Arizona’s Revised Statutes are filled with mandatory sentencing provisions. For instance, A.R.S. 13-703 says that a repetitive offender in “category three,” someone who has been convicted of a felony and has two or more historical prior felony convictions, “shall be sentenced” within certain sentencing ranges. The range for a category three offender convicted of a class 2 felony is 10.5 years to 35 years.

A.R.S. 13-704 contains another mandatory sentencing scheme.

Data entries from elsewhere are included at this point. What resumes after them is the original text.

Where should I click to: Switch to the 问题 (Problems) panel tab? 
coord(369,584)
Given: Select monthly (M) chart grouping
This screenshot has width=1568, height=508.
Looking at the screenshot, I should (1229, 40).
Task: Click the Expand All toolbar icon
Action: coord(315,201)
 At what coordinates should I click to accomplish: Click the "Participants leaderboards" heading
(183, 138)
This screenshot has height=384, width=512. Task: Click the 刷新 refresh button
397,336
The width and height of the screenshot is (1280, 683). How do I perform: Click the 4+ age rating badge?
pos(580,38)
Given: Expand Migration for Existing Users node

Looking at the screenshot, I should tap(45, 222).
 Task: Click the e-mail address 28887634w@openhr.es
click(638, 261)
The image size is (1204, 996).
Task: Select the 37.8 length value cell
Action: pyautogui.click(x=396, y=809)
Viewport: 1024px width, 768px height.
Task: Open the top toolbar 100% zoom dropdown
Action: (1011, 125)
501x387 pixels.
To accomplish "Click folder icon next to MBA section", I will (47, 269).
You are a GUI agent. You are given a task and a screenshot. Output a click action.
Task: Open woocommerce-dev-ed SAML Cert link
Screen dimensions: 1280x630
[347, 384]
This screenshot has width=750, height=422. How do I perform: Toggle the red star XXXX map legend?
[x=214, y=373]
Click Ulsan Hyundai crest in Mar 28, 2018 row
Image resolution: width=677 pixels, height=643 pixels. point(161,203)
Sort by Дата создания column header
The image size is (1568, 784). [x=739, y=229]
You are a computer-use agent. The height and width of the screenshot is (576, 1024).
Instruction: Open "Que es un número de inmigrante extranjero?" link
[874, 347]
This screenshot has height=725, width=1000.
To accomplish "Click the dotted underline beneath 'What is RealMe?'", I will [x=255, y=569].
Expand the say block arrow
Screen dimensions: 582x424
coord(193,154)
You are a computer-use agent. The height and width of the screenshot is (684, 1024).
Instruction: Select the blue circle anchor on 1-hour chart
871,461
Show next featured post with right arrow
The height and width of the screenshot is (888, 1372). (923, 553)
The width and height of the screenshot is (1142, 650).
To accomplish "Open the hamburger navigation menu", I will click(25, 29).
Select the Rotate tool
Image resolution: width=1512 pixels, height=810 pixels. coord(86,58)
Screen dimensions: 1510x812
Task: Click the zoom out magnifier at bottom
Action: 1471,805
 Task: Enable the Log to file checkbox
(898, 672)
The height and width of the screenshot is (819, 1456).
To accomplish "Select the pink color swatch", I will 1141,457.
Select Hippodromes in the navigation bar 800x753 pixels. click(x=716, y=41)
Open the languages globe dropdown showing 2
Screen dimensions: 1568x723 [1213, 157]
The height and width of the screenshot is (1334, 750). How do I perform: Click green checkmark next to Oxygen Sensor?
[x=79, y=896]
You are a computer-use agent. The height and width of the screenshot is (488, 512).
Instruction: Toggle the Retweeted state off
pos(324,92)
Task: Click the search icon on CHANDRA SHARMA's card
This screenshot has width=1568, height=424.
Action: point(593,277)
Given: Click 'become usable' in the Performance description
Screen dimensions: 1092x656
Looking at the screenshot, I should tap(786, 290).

A “dangerous offense” is one “involving the discharge, use or threatening exhibition of a deadly weapon or dangerous instrument or the intentional or knowing infliction of serious physical injury on another person.” If someone is convicted of a “dangerous” class 2 felony, the statute says that he or she “shall be sentenced” to a term of imprisonment between 7 and 21 years.

When I first started out, it was tough for me to wrap my head around conflicting mandatory sentencing provisions. That was because I hadn’t seen how it worked in practice. What happens when someone is convicted of a class two dangerous offense and also has two historical priors?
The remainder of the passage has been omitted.